Manage through Floods

  • If it starts to flood, turn off the main power. You don’t want live outlets that could be waterlogged and charge the floodwaters in your home. So make sure all the adults know how to turn off the main power. If there’s an option to turn off power on the ground level while maintaining power on upper levels, all the better.
  • If you must wade through flood waters, wash with clean water as soon as possible. If you have open wounds or sustain them while walking in the floods, disinfect and treat them right away.
  • Be wary of live wires or water-logged outlets. These could charge the floodwaters in the area, so if you see that your ground floor is flooded above outlet level and you weren’t able to turn off the power to your home, don’t venture into the water, even if this is below knee level.

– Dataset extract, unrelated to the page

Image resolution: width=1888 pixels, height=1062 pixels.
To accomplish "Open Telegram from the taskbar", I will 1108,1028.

  • Immediately tend to any injuries. Use the items in the emergency kit to tend to anyone who gets cuts or bruises from falling items or flying debris. And if anyone gets hit in the head, watch for symptoms of a concussion.

After a Typhoon

flood
Typhoon in the Philippines is so common that Filipinos are able to return to daily routine even when the streets are still heavily flood. Photo from AusAID on Wikimedia Commons
  • Continue to monitor news sites, radio stations, or TV channels. This will keep you abreast of what roads are passable, what areas of the Philippines are still at risk, the current strength of the typhoon, and so on.

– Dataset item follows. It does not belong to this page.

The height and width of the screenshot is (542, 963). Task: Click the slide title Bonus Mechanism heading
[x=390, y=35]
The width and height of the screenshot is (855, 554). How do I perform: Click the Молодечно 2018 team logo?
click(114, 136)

  • Wear protective gear while dealing with debris. You don’t want to risk cutting yourself on rusty nails or pieces of tin from roofs or anything like that, so make sure you wear thick gloves (garden gloves should come in handy) when clearing your home of debris. You should also wear sturdy boots.
  • Check for food or water contamination. If the power failed, throw out anything in your fridge that might have gone bad. Check your supply of potable water, and throw out anything that’s been exposed to rain water.

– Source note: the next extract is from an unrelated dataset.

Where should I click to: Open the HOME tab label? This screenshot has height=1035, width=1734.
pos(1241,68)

  • Dump water that may have accumulated in containers like pots, cans, etc. Mosquitoes swarm after a storm. Don’t give them possible breeding grounds around your home. Clear anything that might hold stagnant water.
  • Run a check on electrical appliances before using them. Electrocution is a real risk in the aftermath of a typhoon — and not many people know what to do. So have an electrician check the wiring in your home, as well as household appliances. Also, be sure that any electrical devices are thoroughly dried out before being used.
  • Wear protective gear while dealing with debris. Don’t risk cutting yourself on rusty nails or pieces of tin from damaged roofs, so wear thick gloves (garden gloves will do) when clearing your home of debris. You should also wear sturdy boots.